Quantum Annealing: Myths and Realities

  • 2020-02-05
  • Prof. Anders Sandvik, Boston University, USA

Quantum annealing has been envisioned as a technique for effectively solving hard optimization problems, and devices already exist that claim to accomplish this by implementing an Ising model with programmable couplings (corresponding to an optimization problem) and transverse field (which introduces quantum fluctuations into the classical Ising spin configurations). It is still not clear, however, what degree of quantum speedup can be achieved for various problems of interest. Quantum annealers can also be used more broadly as laboratories for out-of-equilibrium quantum dynamics. Here I will discuss experiments carried out on a D-Wave annealing device programmed to emulate the standard 2D ferromagnetic Ising model on L*L lattices with L up to 32. By varying the annealing time and the lattice size, the interplay between ideal quantum annealing and noise from couplings to the environment of the qubits can be systematically investigated through the properties of the final classical state reached after the annealing process. I will discuss how such results can be analyzed with a phenomenological scaling ansatz, which can be applied also to numerical results for model systems [1].

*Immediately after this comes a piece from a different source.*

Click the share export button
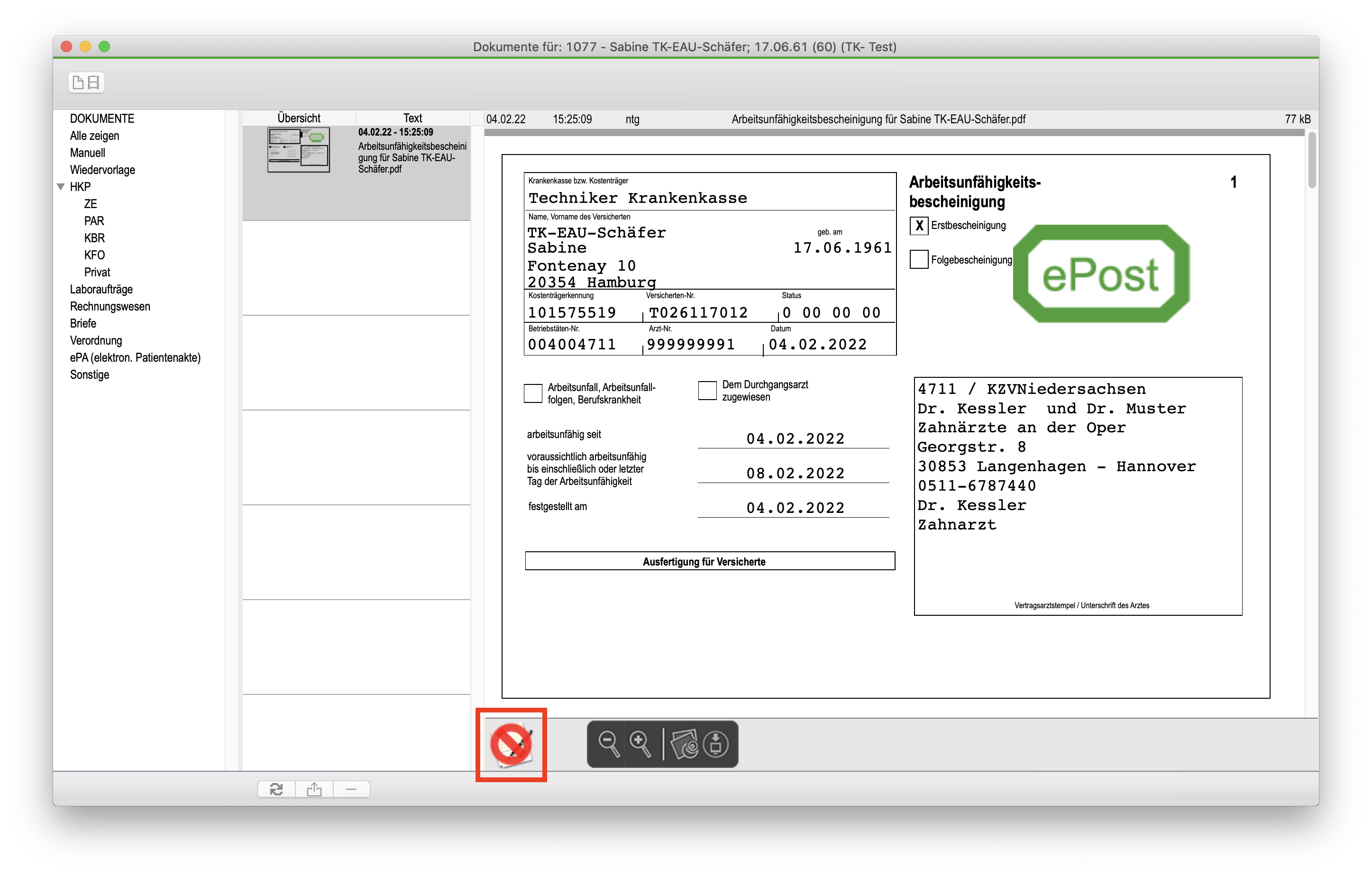 tap(314, 789)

Professor Anders Sandvik completed his M.Sc. at Abo Akademi University in Finland in 1989 and his Ph.D. at the University of California, Santa Barbara, in 1993. He carried out postdoctoral work at Florida State University, the University of Illinois at Urbana-Champaign, and Los Alamos National Laboratory, before returning to Finland as a Senior Fellow of the Academy of Finland in 2000. He has been at Boston University since 2004 and since 2018 he also holds an appointment at the Institute of Physics of the Chinese Academy of Sciences in Beijing. He has published 150 research articles on computational algorithms and their applications to condensed-matter systems at the electronic level. In recognition of his work on quantum magnetism, he was elected a Fellow of the American Physical Society in 2007. His recent research has been focused on quantum phase transitions beyond the standard paradigms.